__TASK__
Which lines in the entries below contain the string "screenshot"? Show each of them in full.

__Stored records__

▼▼▼

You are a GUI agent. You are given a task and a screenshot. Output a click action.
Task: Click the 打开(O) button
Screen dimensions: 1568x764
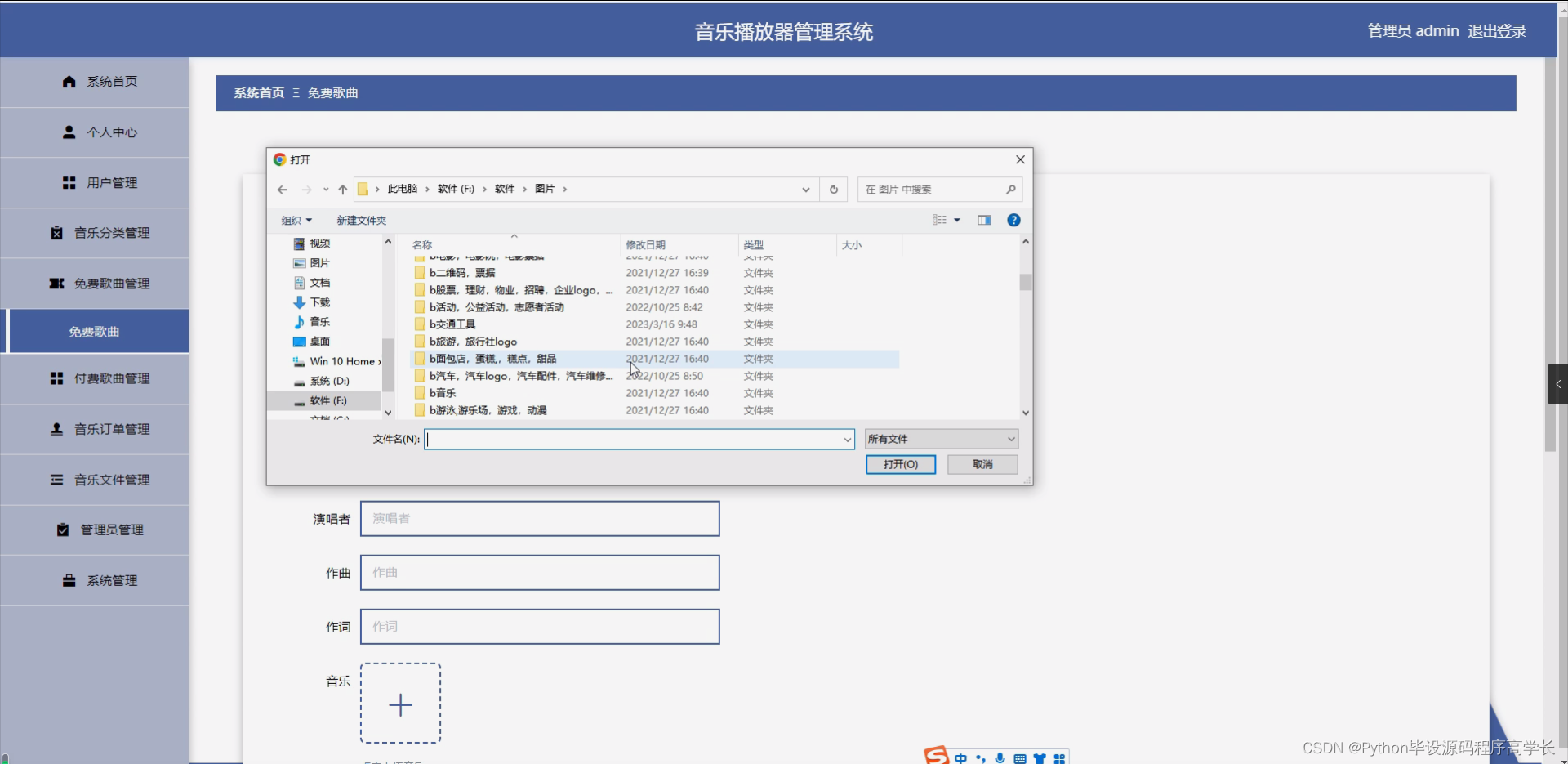(x=900, y=464)
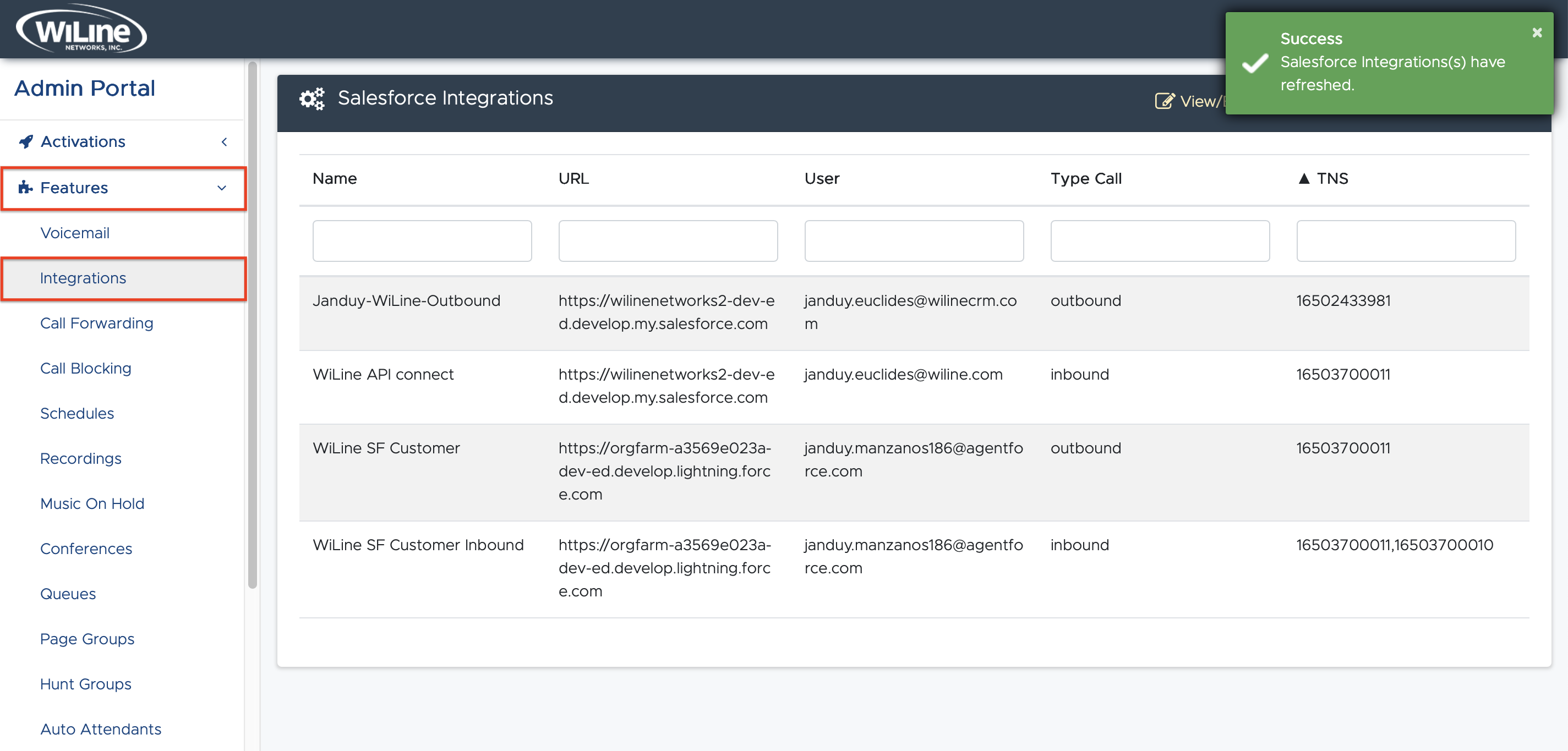Collapse the Admin Portal sidebar via Activations chevron

[x=223, y=142]
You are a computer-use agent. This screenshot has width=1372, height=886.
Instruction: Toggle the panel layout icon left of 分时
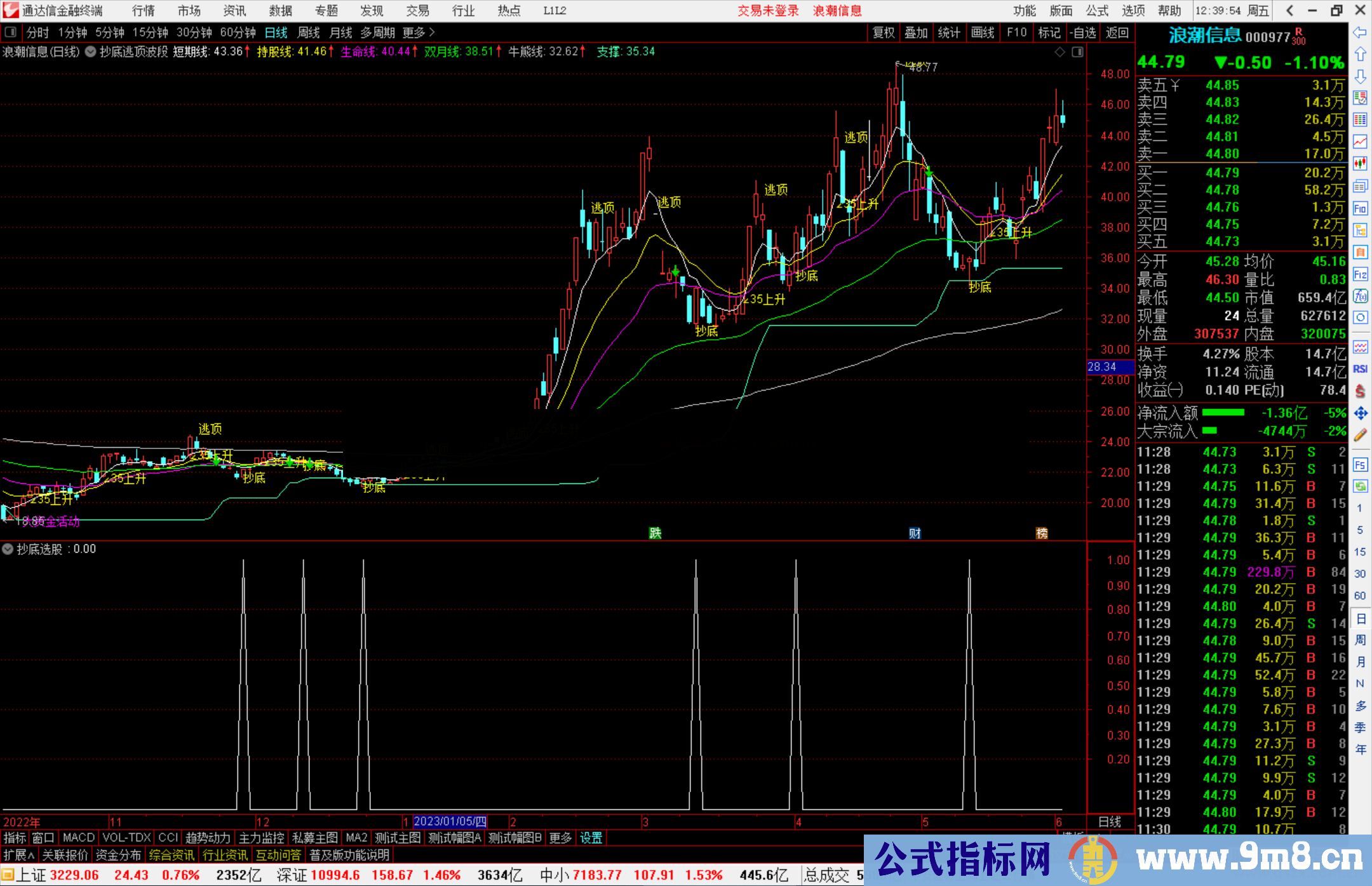(11, 32)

▲▲▲

__REPLY__
You are a GUI agent. You are given a task and a screenshot. Output a click action.
You are a computer-use agent. This screenshot has width=1372, height=886.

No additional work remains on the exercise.